### EXCERPT TO READ
──────────
Therefore, if the rosin has been extracted from an older and oxidised plant, it will exhibit a darker colour. If the plant is less resinous or generally dry, the yields will decrease accordingly. Subsequently, if you start off with over-sifted kief, you can bet the extra chlorophyll will lend to a darker colour.
What we’re getting at is this: rosin is completely honest. When made properly, it remains 100% unadulterated – it actually stands to be the best way of preserving the cannabinoids and terpenes that make marijuana so healing and enjoyable to consume.
We Get it, it’s Great – Shouldn’t it be More Popular?
Even though rosin may not be talked about as much as the other ‘usual suspects’ like kief, hash, live resin or dry sift – it is actually popular – well, in Southern California anyway. However, rosin is also gaining popularity in Colorado, especially since the amount of solvents legally permissible in concentrates has gone up. In fact, the permissible amount of Butane has gone up by 525% – that’s 800 ppm to 5,000 ppm!
Suffice it to say, people are now paying attention to rosin as a ‘legit’ concentrate and not just something you prepare at home using a hair straightening iron.
Ways to Consume Rosin
Dabbing is a great way to enjoy rosin – a method which is enjoyed quite a bit by users in the 18-30 demographic. However, CO2 being one of the most popular concentrates, isn’t dabbed, surprisingly enough. Rather, it is smoked through a vaping device, which actually appeals to many users, given its portability, minimal maintenance and practically no odour at all.
We’ve summarised an easy method for dabbing rosin at the end of the article but if you want to vape rosin in a vape pen, here’s how:
The first thing we need to do is to find a way to make that rosin a little less viscous. This can be accomplished through terpenes. Alternatively, you could also use a combination of vegetable glycerine (VG) and propylene glycol (PG), which are both mild solvents.
Majority of e-juices sold today combine the two, even though the best quality rosin vape pens are made using single-source terpenes which are re-introduced in order to achieve a certain level of consistency. However, the process can be technical and requires a deep and thorough understanding of steam distillation in order to produce a solvent-free vape.
Therefore, we recommend using the above two solvents to thin down rosin, because this way you can bypass the distillation method when vaping – a process best left to cannabis manufacturing labs or distributors.
A little background on the two solvents is noteworthy. PG is a by-product of petroleum. By nature, it is colourless and odourless, and supposedly has the ability to carry flavour a little better than VG. Studies have vouched for its safety in terms of oral ingestion and the FDA has categorised it as ‘safe for consumption’ and a food additive. In fact, PG can be found in a number of everyday products such as shampoos, beauty products, toothpaste, pet food, etc.
VG, on the other hand, is extracted from vegetable oil. It is the most benign solvent currently available. It doesn’t have the ability to carry flavour as well as the former and it also has a more viscous profile than PG. In addition, it does not independently work as effectively when it comes to thinning down rosin.
──────────
[Item coordinate data]

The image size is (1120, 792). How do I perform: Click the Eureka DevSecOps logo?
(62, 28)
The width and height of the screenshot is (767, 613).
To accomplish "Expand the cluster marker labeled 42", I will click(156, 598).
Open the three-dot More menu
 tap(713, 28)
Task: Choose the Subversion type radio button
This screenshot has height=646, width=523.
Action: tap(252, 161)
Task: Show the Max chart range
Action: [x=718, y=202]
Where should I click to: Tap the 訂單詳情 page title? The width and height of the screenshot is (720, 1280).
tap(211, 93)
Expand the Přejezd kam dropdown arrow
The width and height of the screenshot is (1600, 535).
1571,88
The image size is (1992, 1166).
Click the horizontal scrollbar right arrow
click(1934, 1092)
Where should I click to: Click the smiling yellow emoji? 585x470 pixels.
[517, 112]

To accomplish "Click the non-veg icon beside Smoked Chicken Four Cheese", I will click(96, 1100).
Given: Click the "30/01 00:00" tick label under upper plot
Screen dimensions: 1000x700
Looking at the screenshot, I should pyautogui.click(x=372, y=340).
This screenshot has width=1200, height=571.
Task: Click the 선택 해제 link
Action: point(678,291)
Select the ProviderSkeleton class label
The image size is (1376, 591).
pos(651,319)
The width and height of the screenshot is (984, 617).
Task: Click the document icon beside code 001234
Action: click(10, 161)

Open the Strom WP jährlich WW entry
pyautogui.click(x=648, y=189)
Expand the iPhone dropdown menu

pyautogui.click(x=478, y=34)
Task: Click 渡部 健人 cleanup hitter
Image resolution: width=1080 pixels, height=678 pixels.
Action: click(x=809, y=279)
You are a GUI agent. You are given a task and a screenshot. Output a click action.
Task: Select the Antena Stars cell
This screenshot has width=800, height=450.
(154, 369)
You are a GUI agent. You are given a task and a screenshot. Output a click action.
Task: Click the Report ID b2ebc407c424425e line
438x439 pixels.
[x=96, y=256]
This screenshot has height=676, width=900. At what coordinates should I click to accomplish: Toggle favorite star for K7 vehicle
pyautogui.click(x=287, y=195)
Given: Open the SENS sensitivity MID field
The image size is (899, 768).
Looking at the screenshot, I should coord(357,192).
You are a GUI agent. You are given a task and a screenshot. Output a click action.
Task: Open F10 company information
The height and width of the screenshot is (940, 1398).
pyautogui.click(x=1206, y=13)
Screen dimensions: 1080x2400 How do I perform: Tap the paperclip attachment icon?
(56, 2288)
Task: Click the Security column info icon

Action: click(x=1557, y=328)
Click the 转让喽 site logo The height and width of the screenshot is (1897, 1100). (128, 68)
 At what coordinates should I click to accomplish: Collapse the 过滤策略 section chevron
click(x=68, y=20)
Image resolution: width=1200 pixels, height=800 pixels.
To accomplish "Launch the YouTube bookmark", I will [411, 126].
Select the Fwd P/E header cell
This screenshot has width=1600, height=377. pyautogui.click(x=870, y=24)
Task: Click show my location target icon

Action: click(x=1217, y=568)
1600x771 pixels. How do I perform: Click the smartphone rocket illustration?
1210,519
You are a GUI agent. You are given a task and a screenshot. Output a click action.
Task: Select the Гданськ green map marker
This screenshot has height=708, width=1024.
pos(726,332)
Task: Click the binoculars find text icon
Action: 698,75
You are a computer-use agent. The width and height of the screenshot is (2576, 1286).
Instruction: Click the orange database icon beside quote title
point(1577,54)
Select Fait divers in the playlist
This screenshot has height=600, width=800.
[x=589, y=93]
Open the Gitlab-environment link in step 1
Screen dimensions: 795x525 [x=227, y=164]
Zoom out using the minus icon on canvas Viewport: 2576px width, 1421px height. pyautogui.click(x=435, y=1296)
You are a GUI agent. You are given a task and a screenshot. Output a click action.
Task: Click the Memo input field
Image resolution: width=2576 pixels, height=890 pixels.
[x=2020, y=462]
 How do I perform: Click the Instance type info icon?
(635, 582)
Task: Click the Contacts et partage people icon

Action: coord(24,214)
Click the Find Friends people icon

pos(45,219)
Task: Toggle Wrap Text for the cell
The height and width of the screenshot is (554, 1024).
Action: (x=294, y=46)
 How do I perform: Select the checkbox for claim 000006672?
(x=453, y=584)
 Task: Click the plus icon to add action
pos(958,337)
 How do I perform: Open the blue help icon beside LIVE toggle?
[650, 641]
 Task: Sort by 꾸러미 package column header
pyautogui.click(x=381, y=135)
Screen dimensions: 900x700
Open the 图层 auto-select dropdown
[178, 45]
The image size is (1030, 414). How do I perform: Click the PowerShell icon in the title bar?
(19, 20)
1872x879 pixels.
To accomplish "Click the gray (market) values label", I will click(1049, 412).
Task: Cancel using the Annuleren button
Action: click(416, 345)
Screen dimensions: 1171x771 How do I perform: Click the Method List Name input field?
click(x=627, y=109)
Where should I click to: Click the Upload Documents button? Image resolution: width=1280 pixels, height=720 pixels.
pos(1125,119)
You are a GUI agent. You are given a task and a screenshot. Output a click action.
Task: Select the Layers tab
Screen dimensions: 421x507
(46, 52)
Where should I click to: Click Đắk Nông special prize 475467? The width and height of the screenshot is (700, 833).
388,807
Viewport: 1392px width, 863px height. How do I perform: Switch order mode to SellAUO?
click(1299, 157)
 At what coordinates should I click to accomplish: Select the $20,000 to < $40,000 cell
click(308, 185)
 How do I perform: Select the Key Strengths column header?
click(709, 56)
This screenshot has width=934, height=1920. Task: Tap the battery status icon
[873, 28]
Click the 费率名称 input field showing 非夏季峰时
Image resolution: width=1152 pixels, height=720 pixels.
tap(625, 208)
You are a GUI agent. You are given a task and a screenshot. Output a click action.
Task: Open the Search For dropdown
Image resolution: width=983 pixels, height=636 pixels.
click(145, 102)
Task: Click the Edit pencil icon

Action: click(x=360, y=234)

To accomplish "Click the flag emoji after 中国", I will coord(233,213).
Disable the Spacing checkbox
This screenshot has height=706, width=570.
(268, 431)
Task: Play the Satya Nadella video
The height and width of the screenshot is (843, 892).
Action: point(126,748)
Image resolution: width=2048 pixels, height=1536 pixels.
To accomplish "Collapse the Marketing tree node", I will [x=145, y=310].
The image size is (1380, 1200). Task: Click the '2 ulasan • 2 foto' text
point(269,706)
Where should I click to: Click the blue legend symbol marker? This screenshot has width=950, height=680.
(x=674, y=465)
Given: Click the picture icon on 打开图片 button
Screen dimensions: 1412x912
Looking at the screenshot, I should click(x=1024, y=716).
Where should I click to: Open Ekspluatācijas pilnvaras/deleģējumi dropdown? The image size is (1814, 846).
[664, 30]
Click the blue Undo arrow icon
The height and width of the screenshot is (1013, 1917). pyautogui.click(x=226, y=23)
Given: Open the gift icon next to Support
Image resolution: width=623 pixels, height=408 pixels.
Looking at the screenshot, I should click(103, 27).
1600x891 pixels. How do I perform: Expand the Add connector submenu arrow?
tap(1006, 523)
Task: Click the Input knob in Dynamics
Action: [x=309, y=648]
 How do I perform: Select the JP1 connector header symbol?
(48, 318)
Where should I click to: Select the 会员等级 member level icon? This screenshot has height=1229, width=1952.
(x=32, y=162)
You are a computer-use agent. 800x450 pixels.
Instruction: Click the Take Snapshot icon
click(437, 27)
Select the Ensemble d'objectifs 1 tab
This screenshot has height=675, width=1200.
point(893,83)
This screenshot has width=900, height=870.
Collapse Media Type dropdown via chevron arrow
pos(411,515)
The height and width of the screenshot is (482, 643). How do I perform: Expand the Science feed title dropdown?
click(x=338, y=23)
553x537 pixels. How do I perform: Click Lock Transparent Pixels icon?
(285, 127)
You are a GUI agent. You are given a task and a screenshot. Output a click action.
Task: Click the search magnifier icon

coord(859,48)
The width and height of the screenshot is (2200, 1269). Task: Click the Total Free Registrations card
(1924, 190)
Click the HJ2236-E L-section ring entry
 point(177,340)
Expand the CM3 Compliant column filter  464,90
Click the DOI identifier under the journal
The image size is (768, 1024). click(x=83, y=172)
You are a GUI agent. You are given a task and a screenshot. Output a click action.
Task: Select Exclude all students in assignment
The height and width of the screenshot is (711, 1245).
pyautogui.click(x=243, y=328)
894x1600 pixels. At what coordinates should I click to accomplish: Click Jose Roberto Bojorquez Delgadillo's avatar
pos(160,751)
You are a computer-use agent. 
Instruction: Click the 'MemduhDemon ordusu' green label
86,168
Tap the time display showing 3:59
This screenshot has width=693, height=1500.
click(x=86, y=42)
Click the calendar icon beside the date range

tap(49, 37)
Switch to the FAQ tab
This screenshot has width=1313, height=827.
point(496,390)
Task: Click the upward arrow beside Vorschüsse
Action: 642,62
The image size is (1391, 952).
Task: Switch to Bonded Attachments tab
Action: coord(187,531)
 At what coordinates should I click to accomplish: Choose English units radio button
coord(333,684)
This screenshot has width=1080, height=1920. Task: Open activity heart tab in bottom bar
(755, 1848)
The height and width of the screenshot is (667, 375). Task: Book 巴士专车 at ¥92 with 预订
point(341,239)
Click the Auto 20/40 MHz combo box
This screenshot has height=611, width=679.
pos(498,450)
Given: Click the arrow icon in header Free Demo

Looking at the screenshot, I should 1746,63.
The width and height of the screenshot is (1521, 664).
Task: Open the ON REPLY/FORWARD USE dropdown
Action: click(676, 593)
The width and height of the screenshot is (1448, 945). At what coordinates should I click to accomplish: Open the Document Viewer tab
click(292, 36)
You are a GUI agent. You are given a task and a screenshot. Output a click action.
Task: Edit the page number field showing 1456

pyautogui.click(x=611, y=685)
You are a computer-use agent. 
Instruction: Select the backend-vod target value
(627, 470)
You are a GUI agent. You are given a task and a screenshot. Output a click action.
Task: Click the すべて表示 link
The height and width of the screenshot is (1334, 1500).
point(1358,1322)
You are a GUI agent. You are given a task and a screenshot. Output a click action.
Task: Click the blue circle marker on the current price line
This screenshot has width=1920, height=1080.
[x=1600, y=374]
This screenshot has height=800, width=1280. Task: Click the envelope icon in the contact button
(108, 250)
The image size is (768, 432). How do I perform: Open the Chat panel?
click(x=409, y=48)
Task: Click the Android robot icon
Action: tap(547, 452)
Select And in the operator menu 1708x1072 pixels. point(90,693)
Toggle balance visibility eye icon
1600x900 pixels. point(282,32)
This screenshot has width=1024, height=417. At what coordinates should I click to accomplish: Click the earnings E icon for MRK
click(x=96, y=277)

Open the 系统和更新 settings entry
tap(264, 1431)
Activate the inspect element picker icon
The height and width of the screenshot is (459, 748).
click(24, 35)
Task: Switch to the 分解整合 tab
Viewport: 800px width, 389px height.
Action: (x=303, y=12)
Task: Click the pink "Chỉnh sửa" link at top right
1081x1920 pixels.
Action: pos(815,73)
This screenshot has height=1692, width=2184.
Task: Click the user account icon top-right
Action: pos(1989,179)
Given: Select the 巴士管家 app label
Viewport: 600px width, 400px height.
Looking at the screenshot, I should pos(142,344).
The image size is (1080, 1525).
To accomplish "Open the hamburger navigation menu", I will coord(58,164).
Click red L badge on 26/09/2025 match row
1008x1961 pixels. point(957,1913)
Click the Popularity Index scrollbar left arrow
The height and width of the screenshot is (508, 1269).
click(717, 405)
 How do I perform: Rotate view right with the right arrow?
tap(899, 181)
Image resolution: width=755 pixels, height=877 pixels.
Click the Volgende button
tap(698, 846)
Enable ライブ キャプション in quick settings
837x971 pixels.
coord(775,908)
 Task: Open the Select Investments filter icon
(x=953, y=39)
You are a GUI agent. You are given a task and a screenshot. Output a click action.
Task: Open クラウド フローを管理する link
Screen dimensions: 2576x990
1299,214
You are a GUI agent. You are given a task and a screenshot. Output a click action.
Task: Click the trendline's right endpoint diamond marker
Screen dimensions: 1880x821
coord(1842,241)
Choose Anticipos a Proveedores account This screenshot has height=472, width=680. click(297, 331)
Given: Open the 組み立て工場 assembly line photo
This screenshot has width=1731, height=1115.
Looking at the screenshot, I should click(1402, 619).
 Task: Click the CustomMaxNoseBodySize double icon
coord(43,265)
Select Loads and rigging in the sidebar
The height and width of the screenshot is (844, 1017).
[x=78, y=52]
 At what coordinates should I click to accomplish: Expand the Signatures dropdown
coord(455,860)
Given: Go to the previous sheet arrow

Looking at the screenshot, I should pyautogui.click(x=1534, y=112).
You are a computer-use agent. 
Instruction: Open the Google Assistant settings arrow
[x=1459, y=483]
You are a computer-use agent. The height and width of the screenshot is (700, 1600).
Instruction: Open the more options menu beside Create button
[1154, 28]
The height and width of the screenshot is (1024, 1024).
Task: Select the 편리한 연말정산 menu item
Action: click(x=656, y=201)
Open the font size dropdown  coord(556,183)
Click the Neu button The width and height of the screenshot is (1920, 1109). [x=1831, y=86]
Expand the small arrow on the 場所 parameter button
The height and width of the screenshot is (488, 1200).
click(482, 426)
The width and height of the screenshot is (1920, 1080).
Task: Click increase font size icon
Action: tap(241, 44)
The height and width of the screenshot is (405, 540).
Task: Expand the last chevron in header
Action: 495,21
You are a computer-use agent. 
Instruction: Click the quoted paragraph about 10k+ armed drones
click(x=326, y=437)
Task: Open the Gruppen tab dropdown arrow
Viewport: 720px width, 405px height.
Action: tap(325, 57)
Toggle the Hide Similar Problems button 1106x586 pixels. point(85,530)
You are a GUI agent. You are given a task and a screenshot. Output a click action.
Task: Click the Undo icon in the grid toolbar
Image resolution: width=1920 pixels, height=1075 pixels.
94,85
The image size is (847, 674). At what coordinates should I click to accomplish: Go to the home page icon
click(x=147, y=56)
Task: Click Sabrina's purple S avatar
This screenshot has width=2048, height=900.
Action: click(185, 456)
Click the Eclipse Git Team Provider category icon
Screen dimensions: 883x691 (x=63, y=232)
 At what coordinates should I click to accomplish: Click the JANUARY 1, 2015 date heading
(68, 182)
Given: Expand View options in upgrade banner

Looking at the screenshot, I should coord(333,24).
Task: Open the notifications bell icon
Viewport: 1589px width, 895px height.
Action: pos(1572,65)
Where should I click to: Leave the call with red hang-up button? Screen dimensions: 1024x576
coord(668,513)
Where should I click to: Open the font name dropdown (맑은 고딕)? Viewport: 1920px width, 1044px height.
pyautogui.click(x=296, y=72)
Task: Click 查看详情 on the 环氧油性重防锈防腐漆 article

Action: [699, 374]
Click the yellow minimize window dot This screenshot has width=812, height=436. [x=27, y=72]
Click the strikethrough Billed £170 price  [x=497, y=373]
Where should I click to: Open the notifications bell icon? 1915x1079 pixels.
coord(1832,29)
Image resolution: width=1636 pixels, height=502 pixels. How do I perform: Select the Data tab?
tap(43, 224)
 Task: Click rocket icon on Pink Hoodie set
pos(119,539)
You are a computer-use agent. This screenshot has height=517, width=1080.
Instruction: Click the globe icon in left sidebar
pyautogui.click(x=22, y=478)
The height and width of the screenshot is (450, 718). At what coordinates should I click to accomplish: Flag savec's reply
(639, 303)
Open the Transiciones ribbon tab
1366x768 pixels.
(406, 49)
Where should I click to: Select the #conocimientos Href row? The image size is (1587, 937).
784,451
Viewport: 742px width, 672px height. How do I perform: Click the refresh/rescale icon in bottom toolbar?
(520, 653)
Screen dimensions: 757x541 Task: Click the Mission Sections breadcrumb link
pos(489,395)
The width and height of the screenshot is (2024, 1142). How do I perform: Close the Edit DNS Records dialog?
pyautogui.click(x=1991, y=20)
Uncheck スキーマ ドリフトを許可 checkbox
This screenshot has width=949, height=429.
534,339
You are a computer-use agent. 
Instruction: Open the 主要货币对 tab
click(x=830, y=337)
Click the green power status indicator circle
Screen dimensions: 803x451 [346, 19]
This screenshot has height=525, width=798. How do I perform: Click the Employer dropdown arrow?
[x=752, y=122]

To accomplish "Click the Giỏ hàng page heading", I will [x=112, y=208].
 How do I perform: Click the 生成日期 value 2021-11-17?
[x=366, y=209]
──────────
### PROMPT A
Please answer these questions about the rosin passage:
(i) Where, according to the passage, is rosin already popular?
(ii) By what percentage has the permissible amount of Butane gone up, and between which two figures?
(iii) What is VG extracted from?
### PROMPT B
Extend the rosin passage with a few more paragraphs in the same style, picking up right after its last sentence.
The records were taken from a separate source.

### REPLY A
(i) Southern California
(ii) By 525%, from 800 ppm to 5,000 ppm
(iii) Vegetable oil

### REPLY B
The way we see it, the best way to use PG is to combine it with VG because it is a natural solvent which means it makes for a much smoother hit.
VG can be found in baked goods, beauty products, artificial sweeteners, toothpaste, etc. The FDA has categorised it as ‘safe to consume’. When it comes to making rosin e-juice, a PG-VG ration of 2:1 is ideal. If you want to bypass making your juice altogether, then there are pre-mixed wax liquidizers that you can buy.
After you’ve gotten your e-juice, just add the rosin to it. Here, we’d recommend a 1:1 ratio – there is an exception however – if your e-juice contains a higher ratio of VG to PG, you may need to use more rosin. Adding a little water always helps.
Next, you’re going to heat the liquid for no more than 10 to 15 seconds and then give it a stir. If you find that the liquid is too viscous, add more thinner. At this point, keep in mind that you will have to experiment a little, so give it a few tries and you will get it right. Pull the liquid into your cartridge using a syringe.
We know what you’re thinking: “All this is fantastic but I don’t want to use solvents with my rosin even if they are benign, because then the whole idea of a ‘solvent-less concentrate’ is pretty much lost”.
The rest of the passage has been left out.